* QUOTED TEXT
+++

Greg Mankiw and
Environmental Capital both pointed quickly to an article in the WSJ citing one of the originators of the cap-and-trade idea, Thomas Crocker, who is now in favor of a carbon tax. But Felix Salmon (my favorite
finance blogger, mind you) shows his versatility by turning Crocker's arguments
on their head:
Let’s take Crocker’s arguments one by one, with the proviso that they’re coming second-hand, via the WSJ, rather than directly from Crocker himself.
First, Crocker says that a carbon tax “would be easier to enforce” than a cap-and-trade system. But it’s hard to see why that should be the case: both of them involve measuring the same carbon emissions. It’s certainly easier to enforce when you measure upstream rather than downstream, but that applies equally to carbon taxes and to cap-and-trade.
Crocker then gets into the meat of his argument:
Mr. Crocker sees two modern-day problems in using a cap-and-trade system to address the global greenhouse-gas issue. The first is that carbon emissions are a global problem with myriad sources. Cap-and-trade, he says, is better suited for discrete, local pollution problems. “It is not clear to me how you would enforce a permit system internationally,” he says. “There are no institutions right now that have that power.”
Yes, cap-and-trade is better suited for local pollution problems than it is for global pollution problems. But that doesn’t mean that a carbon tax is better for global pollution problems than cap-and-trade is. Indeed, the opposite is true. In theory, once a number of jurisdictions implement a cap-and-trade system, carbon traders will start arbitraging the various different carbon permits, and we will end up with something approaching a global system. Carbon taxes, by contrast, are ever and always local. Crocker is right that a US cap-and-trade system wouldn’t necessarily slow global carbon emissions if China and India refuse to play ball. On the other hand, neither would a carbon tax. But at least a cap-and-trade system has the ability to scale into China and India.
But moving on:
The other problem, Mr. Crocker says, is that quantifying the economic damage of climate change — from floods to failing crops — is fraught with uncertainty. One estimate puts it at anywhere between 5% and 20% of global gross domestic product. Without knowing how costly climate change is, nobody knows how tight a grip to put on emissions.

+++

* PROVIDED RECORDS

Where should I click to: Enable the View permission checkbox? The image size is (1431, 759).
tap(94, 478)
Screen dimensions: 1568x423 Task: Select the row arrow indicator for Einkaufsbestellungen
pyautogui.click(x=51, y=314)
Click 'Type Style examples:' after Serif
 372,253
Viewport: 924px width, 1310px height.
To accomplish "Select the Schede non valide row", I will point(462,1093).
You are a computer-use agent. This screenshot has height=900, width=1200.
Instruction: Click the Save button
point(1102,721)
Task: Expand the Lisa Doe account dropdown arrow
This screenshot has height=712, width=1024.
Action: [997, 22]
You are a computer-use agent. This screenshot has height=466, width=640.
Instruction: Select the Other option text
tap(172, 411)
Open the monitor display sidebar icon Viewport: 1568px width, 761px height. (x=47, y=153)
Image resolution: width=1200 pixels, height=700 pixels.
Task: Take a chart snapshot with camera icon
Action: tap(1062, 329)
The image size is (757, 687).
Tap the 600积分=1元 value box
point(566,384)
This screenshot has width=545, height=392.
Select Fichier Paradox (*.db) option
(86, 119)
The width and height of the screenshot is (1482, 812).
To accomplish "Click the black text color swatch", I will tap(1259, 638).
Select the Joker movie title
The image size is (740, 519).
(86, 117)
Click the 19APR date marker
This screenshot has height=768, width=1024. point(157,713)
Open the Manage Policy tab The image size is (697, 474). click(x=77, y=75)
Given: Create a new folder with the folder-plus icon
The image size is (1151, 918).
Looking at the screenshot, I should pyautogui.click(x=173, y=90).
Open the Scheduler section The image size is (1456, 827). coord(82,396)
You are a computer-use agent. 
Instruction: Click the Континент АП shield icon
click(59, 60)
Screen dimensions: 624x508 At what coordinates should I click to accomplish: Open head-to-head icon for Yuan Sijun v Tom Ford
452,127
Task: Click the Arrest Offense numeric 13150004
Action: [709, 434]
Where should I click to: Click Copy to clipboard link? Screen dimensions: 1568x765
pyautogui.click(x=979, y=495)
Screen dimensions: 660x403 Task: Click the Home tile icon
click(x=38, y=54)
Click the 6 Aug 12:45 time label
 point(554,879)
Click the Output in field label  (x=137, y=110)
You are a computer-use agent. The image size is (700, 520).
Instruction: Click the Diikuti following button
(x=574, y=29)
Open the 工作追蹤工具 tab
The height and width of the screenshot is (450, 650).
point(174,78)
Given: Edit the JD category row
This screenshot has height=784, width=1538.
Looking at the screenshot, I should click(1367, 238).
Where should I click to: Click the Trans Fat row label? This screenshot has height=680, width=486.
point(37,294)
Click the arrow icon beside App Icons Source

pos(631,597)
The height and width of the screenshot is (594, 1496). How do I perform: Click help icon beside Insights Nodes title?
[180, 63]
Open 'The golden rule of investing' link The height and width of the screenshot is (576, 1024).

+++

* TASKS TO CARRY OUT
a – According to the post on cap-and-trade and carbon taxes, what range of global gross domestic product does one estimate give for the economic damage of climate change?
b – Rewrite the passage of the post on cap-and-trade and carbon taxes that begins at the words "Greg Mankiw and" and stops after "from Crocker himself.", substituting "Wall Street Journal" for "WSJ".
c – In the post on cap-and-trade and carbon taxes, why is cap-and-trade said to suit a global pollution problem better than a carbon tax?

* EXERCISE ANSWERS
a – Anywhere between 5% and 20% of global gross domestic product.

b –
Greg Mankiw and
Environmental Capital both pointed quickly to an article in the Wall Street Journal citing one of the originators of the cap-and-trade idea, Thomas Crocker, who is now in favor of a carbon tax. But Felix Salmon (my favorite
finance blogger, mind you) shows his versatility by turning Crocker's arguments
on their head:
Let’s take Crocker’s arguments one by one, with the proviso that they’re coming second-hand, via the Wall Street Journal, rather than directly from Crocker himself.

c – Once a number of jurisdictions implement cap-and-trade, carbon traders will start arbitraging the various carbon permits, so the result approaches a global system. Carbon taxes, by contrast, are always local, so only cap-and-trade has the ability to scale into countries such as China and India.